#### Listed records ####
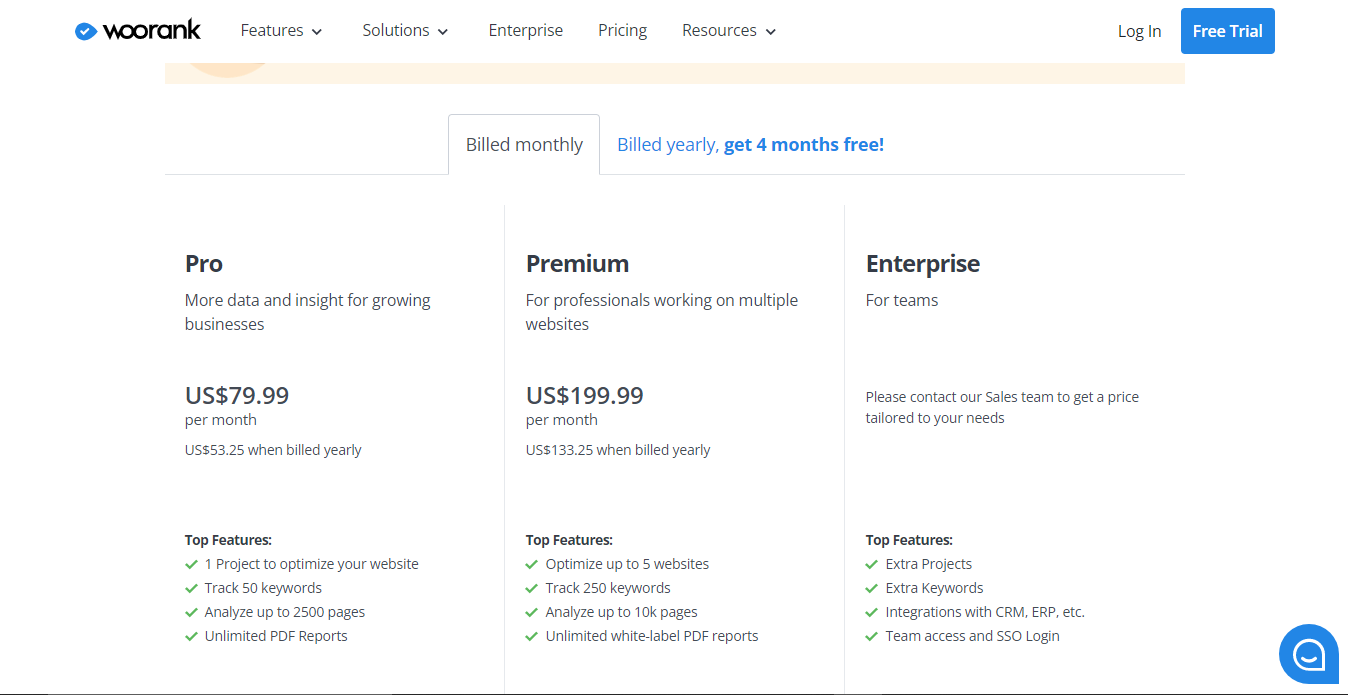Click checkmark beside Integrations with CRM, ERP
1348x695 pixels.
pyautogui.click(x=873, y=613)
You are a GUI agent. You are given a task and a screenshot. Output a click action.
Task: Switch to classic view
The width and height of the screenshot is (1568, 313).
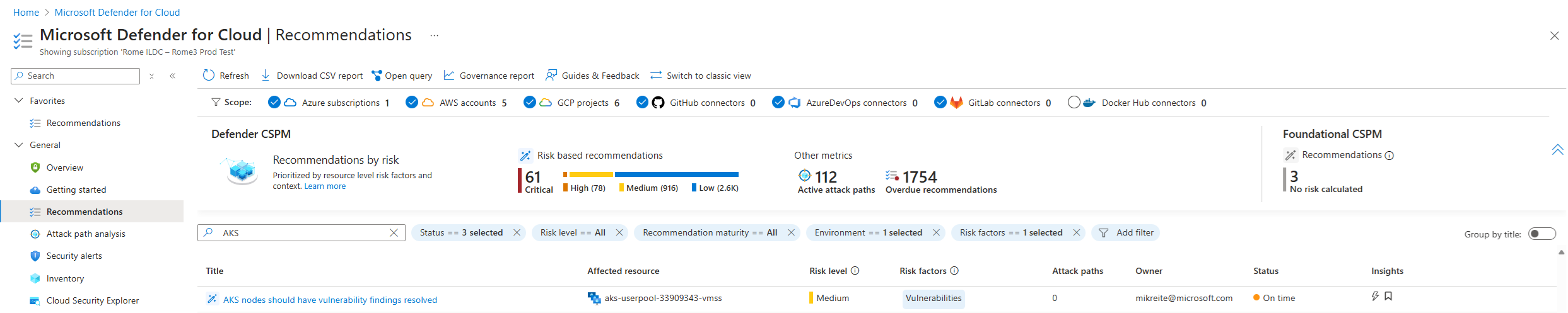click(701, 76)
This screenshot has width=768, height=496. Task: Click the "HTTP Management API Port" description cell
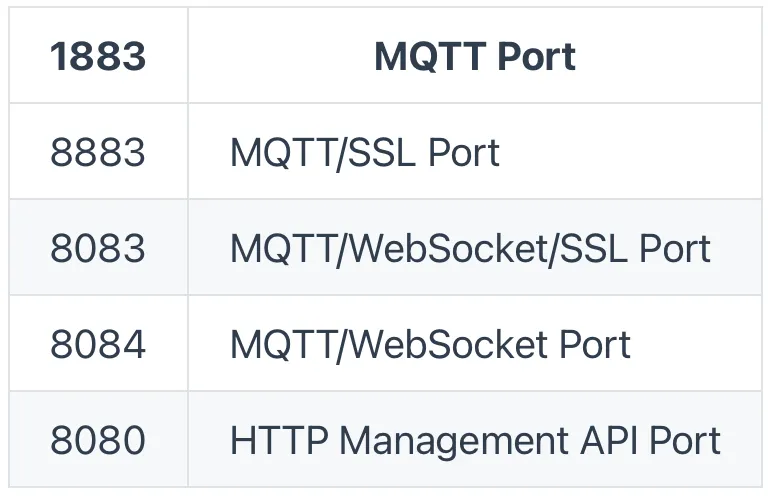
####
Problem statement ▸ From the line containing "You are a GUI" to the end of the listing, restate each line word for word and nothing more; the pictures stay out.

Answer to this task ▸
You are a GUI agent. You are given a task and a screenshot. Output a click action.
Task: Switch to classic view
The width and height of the screenshot is (1568, 313).
click(701, 76)
This screenshot has width=768, height=496. Task: Click the "HTTP Management API Port" description cell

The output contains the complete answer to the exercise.